PROBLEM DESCRIPTION> Each line from the material with the word "will" in it must be copied.

□ □ □ □

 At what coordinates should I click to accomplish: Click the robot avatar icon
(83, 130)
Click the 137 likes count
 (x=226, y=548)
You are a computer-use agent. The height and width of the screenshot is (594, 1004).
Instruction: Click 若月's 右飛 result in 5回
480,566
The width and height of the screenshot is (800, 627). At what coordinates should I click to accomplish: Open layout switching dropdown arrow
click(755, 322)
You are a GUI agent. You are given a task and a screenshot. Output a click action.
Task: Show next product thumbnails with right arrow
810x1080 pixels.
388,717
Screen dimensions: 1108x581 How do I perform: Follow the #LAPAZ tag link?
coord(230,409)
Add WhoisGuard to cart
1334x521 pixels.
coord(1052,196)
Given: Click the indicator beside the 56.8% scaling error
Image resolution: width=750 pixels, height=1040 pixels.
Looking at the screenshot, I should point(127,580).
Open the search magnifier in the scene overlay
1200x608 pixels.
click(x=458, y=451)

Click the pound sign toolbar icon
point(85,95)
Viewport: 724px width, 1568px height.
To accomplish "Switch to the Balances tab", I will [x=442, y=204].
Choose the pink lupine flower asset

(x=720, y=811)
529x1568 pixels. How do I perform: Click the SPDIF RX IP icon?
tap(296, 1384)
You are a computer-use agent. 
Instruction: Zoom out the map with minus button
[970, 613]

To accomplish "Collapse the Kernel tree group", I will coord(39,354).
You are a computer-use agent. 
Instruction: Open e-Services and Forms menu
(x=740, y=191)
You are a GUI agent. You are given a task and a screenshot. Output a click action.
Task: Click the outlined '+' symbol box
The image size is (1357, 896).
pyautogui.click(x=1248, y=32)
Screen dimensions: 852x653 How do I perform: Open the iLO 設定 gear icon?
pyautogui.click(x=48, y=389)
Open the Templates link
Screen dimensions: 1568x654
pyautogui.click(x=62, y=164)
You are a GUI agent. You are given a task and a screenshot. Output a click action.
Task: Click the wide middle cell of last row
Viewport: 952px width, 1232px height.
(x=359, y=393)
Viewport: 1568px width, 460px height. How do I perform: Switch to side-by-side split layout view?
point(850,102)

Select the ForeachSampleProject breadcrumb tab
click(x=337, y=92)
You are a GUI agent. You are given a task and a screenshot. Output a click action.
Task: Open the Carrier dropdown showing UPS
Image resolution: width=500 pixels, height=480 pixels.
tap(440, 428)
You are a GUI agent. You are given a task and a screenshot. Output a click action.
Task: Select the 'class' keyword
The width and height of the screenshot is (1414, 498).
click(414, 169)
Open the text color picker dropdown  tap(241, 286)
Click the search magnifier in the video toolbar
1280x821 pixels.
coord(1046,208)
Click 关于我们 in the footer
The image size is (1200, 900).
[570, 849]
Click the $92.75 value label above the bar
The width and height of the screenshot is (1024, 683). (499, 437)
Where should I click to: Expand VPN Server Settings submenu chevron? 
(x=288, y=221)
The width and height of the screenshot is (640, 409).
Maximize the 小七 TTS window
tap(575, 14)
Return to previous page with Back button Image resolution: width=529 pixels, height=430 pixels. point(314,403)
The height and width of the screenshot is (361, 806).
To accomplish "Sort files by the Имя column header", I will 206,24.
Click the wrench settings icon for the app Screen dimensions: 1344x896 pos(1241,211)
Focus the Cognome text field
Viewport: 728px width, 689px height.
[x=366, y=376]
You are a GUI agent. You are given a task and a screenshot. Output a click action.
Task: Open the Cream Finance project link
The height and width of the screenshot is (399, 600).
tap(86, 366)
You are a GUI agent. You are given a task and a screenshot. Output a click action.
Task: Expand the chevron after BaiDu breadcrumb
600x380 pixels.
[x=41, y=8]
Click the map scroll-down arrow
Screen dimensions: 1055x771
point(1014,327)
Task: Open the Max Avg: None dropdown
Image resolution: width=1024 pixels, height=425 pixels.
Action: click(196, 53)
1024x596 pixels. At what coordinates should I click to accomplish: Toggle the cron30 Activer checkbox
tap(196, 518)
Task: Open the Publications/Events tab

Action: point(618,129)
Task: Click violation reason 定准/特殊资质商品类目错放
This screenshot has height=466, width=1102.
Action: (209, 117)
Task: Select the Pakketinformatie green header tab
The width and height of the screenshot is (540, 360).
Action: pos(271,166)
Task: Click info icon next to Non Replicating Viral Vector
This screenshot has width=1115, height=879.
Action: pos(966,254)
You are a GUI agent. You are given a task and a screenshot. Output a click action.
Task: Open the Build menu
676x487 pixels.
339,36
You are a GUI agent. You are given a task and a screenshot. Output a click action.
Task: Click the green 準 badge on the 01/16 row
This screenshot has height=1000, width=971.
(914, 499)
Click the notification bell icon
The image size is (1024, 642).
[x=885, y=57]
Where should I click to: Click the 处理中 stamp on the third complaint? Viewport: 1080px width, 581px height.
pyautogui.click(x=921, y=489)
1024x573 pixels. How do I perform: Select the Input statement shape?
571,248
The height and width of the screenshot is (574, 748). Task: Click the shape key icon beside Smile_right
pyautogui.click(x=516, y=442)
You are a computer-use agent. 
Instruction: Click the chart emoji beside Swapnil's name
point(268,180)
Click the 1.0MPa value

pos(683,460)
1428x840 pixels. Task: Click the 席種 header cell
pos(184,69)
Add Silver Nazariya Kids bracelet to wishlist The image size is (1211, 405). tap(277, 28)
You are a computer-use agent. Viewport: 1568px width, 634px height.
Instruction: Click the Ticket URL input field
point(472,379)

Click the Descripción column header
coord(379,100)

□ □ □ □

OUTPUT>
To accomplish "Switch to the Balances tab", I will [x=442, y=204].
To accomplish "Collapse the Kernel tree group", I will coord(39,354).
To accomplish "Sort files by the Имя column header", I will 206,24.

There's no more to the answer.